Here's an interesting article on "cerebral folate deficiency," a condition in which a reduction in the cerebrospinal fluid 5-methyltetrahydrofolate level, sometimes in the presence of "normal" serum folate, produces severe neurological damage:
http://www.bh4.org/pdf/pineda.pdf
(pubmed id: http://www.ncbi.nlm.nih.gov/pubmed/16365882)
Some of those cases (it's an "etiologically-heterogeneous" disorder) can apparently be caused by autoantibodies to the folate receptor, a protein that transports 5-MTHF (more than folic acid) into cells, I think. They apparently don't know the full cause of the case they report on, but the authors mention that cerebral folate deficiency is a generic diagnosis and tends to be associated with large deletions in the mitochondrial genome. Treating it with reduced folates, such as folinic acid (racemic leucovorin, probably), can apparently partially reverse the reductions in mtDNA copy number and effectively reduce the clinical manifestation of the mtDNA copies containing the deletions. I don't think it's possible to repair large deletions. The repair process occurs through the replication of wild-type mtDNA copies and the gradual over-representation of those wild-type copies, in relation to the mutant copies (I think).

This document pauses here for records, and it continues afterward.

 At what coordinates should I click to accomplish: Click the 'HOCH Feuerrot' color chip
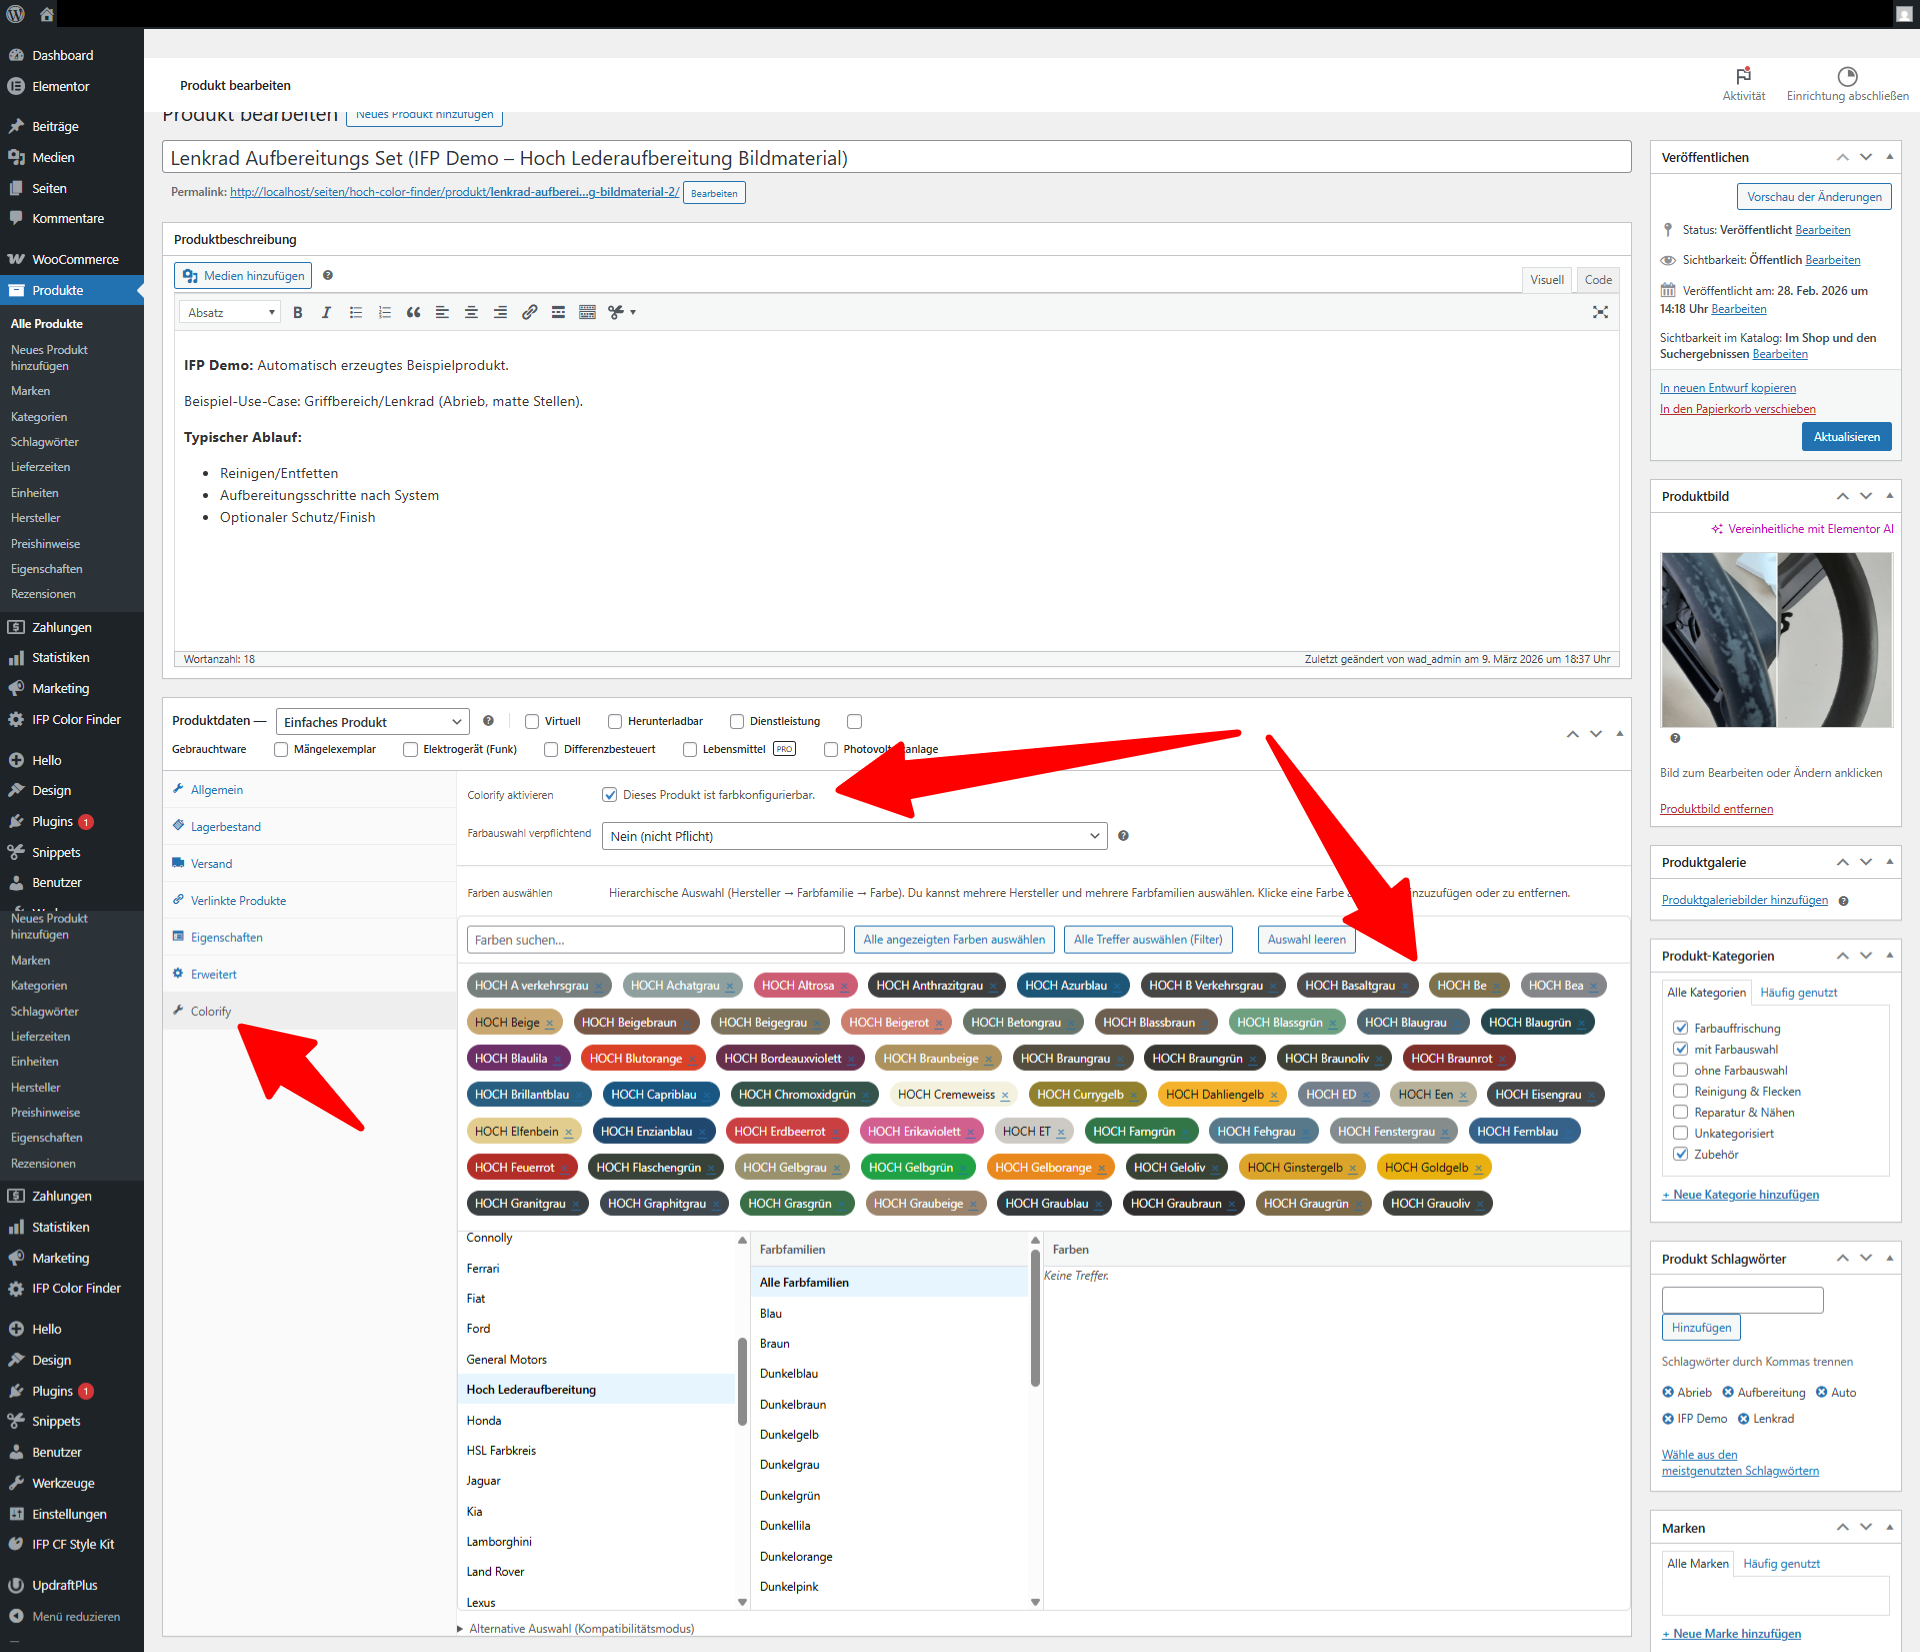(x=514, y=1167)
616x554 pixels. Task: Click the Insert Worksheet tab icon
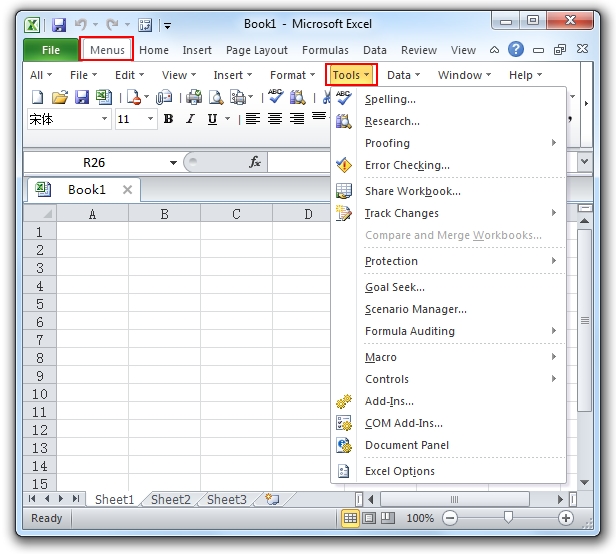click(271, 499)
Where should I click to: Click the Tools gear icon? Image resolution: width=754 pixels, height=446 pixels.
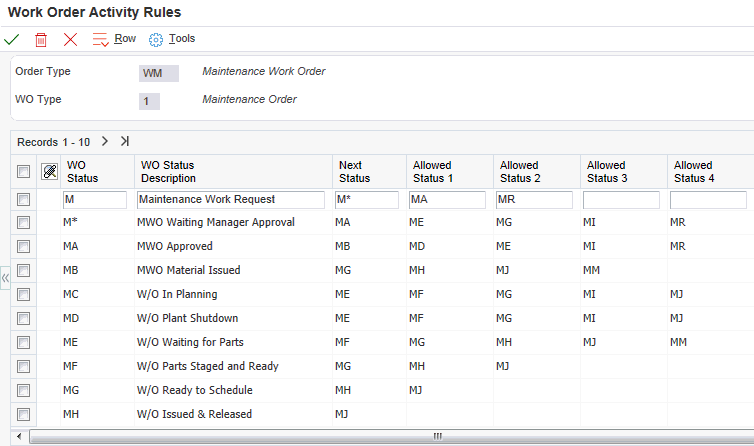[155, 39]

It's interesting because folic acid deficiency has almost never been associated with neurological symptoms in adults, but B12 deficiency has, of course, been. It's possible that that rule of thumb, that folate deficiency doesn't produce neurological symptoms, may not be correct. They may have only been looking at serum folate and not CSF folate (both are mainly 5-MTHF, not folic acid, in the serum and CSF) or something. There are lots of articles on that cerebral folate deficiency.
Reductions in the mtDNA copy number accumulate in a lot of degenerative diseases like Alzheimer's disease and atherosclerosis, etc. (http://scholar.google.com/scholar?hl=en&lr=&q=mtDNA+%22copy+number%22+Alzheimer%27s). Some of the research on those abnormalities is controversial in the context of Alzheimer's, but it depends how strictly one defines it. There's one study, at least, showing that, in humans, serum folate or homocysteine correlates, positively or inversely, respectively, with mtDNA copy number in peripheral lymphocytes or monocytes or something, but I don't feel like looking for it now.
The idea is that a reduction in mtDNA content, usually reflecting a reduction in the mtDNA copy number, can eventually lead to reductions in ATP or vulnerability to the collapse of mitochondrial activity in response to an ischemic insult, etc.